Session304
TitleBecoming the Bishop: Examinations of Episcopal Self-Fashioning, III - The Later Middle Ages
Date/TimeMonday 4 July 2022: 16.30-18.00
 
SponsorEPISCOPUS: Society for the Study of Bishops & Secular Clergy / PSALM Network (Politics, Society & Liturgy in the Middle Ages)
 
OrganiserEvan A. Gatti, Department of History & Geography, Elon University, North Carolina
 
Moderator/ChairPaweł Figurski, Instytut Sztuki, Polskiej Akademii Nauk, Warszawa
 
Paper 304-a The Bishop and the Beasts: Henry of Blois' Menagerie and the Construction of Episcopal Power
(Language: English)
Benjamin Bertrand, Department of History, Fordham University
Index Terms: Ecclesiastical History; Politics and Diplomacy; Religious Life
Paper 304-b Archbishop Geoffrey Plantagenet of York's Conception of His Archiepiscopal Office and Authority
(Language: English)
Kyly Walker, Institute for Medieval Studies, University of Leeds
Index Terms: Ecclesiastical History; Religious Life; Theology
Paper 304-c English Bishops as Judges: Mutations in Legal Practice and Language in the 14th-15th Centuries
(Language: English)
Tomás Bado, Centre for Medieval Studies, University of York
Index Terms: Ecclesiastical History; Law; Religious Life
 
AbstractThis session will explore the many ways that medieval bishops responded to local, regional, and institutional influences in order to create effective, individualized identities. While the office of the medieval bishop outlines certain rights, privileges, and responsibilities, how one managed those rights, privileges, and responsibilities varies greatly.

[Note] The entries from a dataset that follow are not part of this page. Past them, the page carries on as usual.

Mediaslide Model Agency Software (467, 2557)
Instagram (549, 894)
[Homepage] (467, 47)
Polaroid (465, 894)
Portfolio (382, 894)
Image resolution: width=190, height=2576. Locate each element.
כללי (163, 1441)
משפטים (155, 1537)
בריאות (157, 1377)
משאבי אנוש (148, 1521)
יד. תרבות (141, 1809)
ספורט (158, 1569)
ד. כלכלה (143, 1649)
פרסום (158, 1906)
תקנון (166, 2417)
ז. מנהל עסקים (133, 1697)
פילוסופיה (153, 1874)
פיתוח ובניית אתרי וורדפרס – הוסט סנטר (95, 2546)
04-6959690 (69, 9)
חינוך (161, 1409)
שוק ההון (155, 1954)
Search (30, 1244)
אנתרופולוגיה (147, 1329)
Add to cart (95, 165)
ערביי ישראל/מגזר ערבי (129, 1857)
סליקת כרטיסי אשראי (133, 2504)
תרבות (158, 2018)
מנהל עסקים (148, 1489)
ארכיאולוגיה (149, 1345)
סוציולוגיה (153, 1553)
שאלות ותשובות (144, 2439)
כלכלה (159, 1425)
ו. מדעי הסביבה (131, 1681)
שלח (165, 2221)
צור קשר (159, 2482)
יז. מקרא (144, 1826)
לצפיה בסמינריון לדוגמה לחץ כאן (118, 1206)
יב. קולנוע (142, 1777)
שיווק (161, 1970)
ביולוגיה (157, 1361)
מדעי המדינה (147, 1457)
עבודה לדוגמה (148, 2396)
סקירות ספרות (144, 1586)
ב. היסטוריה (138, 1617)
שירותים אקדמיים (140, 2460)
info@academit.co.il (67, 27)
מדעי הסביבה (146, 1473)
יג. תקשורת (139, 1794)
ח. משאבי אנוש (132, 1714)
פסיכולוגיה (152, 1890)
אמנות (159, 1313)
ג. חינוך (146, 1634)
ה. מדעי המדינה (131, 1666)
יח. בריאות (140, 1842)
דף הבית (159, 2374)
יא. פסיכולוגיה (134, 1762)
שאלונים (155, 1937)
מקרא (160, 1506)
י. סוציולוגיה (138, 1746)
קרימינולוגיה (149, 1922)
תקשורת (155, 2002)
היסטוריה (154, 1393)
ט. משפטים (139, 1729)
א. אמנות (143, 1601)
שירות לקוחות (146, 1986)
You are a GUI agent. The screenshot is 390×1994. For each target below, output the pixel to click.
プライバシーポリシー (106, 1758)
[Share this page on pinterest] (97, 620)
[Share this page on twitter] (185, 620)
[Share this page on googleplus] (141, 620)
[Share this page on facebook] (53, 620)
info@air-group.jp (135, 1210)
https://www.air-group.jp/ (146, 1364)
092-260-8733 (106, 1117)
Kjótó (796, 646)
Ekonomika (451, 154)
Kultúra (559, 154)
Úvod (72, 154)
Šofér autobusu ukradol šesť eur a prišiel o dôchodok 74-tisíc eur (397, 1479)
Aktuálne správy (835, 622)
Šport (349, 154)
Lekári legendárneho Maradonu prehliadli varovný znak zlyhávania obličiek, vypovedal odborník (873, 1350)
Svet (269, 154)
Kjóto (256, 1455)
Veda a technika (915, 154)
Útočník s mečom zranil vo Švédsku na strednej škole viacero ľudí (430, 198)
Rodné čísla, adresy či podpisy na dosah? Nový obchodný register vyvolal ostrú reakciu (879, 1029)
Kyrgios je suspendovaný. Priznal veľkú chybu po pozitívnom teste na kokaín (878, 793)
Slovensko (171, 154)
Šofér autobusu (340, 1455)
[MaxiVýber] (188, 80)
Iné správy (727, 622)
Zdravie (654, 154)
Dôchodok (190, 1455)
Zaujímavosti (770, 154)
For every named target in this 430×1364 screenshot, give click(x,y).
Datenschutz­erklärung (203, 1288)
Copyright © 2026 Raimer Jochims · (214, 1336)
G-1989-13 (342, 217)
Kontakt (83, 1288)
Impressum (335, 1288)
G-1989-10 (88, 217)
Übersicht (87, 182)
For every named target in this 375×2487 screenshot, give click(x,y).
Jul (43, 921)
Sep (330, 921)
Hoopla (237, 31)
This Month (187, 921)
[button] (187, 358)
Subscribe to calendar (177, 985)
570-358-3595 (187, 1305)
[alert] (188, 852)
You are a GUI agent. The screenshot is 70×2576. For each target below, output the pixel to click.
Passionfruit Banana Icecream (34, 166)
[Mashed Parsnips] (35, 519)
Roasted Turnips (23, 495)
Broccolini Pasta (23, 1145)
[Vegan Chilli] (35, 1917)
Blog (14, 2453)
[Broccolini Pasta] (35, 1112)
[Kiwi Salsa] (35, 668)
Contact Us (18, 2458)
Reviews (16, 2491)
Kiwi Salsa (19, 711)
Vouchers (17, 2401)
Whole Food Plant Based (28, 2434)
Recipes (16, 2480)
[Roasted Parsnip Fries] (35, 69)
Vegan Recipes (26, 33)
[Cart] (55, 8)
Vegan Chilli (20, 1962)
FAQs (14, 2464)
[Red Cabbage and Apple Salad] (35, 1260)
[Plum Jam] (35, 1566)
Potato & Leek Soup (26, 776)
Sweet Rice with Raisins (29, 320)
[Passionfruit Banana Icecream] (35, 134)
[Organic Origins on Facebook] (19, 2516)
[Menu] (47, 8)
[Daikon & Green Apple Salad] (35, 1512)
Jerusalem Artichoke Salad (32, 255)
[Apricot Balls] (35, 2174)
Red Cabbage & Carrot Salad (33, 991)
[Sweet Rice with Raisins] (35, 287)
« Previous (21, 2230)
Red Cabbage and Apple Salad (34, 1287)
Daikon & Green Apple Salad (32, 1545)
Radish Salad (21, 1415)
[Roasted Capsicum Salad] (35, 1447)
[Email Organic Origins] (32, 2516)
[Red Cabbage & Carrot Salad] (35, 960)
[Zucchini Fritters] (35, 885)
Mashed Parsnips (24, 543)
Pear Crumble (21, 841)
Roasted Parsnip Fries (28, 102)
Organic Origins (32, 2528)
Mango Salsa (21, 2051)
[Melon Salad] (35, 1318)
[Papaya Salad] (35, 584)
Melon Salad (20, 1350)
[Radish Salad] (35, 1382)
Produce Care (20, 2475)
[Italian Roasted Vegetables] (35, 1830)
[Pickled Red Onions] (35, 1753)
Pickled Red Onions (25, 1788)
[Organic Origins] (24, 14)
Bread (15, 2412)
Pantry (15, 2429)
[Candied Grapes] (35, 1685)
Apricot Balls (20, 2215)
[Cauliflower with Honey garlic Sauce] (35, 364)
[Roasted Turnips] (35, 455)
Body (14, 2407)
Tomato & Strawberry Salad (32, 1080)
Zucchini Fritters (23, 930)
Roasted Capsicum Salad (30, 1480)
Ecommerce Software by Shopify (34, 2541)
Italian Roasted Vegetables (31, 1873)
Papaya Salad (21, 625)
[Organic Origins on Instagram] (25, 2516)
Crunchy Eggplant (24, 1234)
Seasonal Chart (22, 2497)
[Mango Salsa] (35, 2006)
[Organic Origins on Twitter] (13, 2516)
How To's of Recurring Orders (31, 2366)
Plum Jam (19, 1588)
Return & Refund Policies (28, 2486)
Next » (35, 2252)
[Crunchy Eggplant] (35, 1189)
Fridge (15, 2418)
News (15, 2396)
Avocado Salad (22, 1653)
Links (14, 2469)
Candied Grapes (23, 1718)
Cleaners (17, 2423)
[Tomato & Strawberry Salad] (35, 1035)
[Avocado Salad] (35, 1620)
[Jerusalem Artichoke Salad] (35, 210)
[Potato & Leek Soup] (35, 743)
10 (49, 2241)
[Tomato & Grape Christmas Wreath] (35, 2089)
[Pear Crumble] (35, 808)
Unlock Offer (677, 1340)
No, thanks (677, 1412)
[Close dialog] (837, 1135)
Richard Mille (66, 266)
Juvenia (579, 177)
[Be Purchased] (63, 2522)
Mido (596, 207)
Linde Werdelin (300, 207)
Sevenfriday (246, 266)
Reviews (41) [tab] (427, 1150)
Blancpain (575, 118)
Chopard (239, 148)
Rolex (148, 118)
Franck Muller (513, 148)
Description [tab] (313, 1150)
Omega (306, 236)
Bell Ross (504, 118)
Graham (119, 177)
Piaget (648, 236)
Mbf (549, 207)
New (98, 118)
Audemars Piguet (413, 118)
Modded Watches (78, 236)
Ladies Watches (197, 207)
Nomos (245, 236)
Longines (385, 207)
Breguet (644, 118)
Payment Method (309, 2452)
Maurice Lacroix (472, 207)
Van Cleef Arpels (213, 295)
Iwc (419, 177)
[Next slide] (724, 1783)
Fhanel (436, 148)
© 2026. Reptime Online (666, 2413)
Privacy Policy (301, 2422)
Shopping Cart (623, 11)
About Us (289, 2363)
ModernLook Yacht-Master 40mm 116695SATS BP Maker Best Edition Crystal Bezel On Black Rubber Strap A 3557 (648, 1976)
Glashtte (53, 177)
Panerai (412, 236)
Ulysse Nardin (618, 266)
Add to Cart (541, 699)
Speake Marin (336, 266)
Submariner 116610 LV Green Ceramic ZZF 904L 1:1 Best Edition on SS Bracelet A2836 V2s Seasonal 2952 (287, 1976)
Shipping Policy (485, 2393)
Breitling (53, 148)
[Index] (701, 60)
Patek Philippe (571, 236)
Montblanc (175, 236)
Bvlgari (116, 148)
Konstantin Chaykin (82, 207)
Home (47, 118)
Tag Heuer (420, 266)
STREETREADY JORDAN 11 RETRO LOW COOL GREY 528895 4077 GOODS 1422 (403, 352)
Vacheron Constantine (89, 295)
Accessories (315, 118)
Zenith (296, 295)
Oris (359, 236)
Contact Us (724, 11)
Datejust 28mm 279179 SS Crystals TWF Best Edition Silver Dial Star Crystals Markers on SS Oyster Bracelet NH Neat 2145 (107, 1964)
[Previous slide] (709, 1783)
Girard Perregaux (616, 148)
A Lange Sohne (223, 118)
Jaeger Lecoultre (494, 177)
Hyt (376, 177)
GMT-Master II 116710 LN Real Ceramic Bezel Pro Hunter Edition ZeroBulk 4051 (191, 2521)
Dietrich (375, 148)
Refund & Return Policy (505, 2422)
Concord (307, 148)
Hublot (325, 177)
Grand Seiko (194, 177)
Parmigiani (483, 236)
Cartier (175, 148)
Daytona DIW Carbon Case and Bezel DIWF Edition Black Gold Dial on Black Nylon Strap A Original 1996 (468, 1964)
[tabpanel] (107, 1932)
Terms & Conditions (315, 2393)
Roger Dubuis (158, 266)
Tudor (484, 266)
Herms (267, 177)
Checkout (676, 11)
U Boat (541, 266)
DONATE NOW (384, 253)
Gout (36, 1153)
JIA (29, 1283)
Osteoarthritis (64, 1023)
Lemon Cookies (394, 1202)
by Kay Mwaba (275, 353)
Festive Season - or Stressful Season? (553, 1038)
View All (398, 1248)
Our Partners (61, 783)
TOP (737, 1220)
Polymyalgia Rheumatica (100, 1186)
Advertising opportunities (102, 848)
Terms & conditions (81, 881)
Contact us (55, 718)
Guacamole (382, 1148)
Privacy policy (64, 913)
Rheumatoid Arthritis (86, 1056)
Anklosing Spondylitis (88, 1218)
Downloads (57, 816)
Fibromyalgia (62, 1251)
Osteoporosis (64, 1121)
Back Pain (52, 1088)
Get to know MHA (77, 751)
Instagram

At times, this variation was in response to local needs, conflicts, or traditions, but in other cases, the actions of a bishop seemed to point towards ambition, piety, or some other notable characteristic of a historical individual. By examining how a bishop defined himself within and beyond the office, we gain a better understanding of which aspects of a historical bishop are defined by the legacy of the apostolic office and which might be unique to the men who occupied it.

'The Bishop and the Beasts: Henry of Blois' Menagerie and the Construction of Episcopal Power'
As bishop of Winchester, abbot of Glastonbury Abbey, papal legate, and brother to the king, Henry of Blois occupied a central place in 12th-century English history and politics. His position and his savvy management afforded him considerable wealth which magnified his standing. The surviving evidence for his career gives the impression of a bishop who was uniquely skilled at projecting episcopal power: from his personal appearance to his creation of lavish estates. According to Gerald of Wales, these estates featured parks, ponds, and menageries. This paper examines how Henry of Blois constructed such complex environments and how his interest in menageries and unusual creatures might have served to enhance his prestige and authority.

'Archbishop Geoffrey Plantagenet of York's Conception of His Archiepiscopal Office and Authority'
Archbishop Geoffrey Plantagenet of York (1191-1212) was a strong personality who had a far from easy episcopate. Appointed to fulfil the dying wish of his father, King Henry II of England, Geoffrey clashed with the canons of York, his suffragans, and the king, which meant he often struggled to carry out the duties of his office. In this paper I explore the language used in Geoffrey's acta. I especially focus on the acta relating to disputes, both those in which Geoffrey himself was a disputant and those where he negotiated or confirmed settlements. Through this exploration, I will show that Geoffrey's acta project a particular conception of his authority and office, with an emphasis on obedience.

'English Bishops as Judges: Mutations in Legal Practice and Language in the 14th-15th Century'
I am interested in analysing the role of the episcopacy in legal secular disputes. Solving these problems, so common and recurrent in late medieval times, illustrates the importance of bishops as political and social mediators. This kind of participation in the government of the Realm, has not been directly approached by historians, at least for the 15th century. In fact, in terms of legality and jurisdictional identity, scholars usually explain Church and Crown in opposite terms. In the following presentation, I will show that the reality dictated otherwise.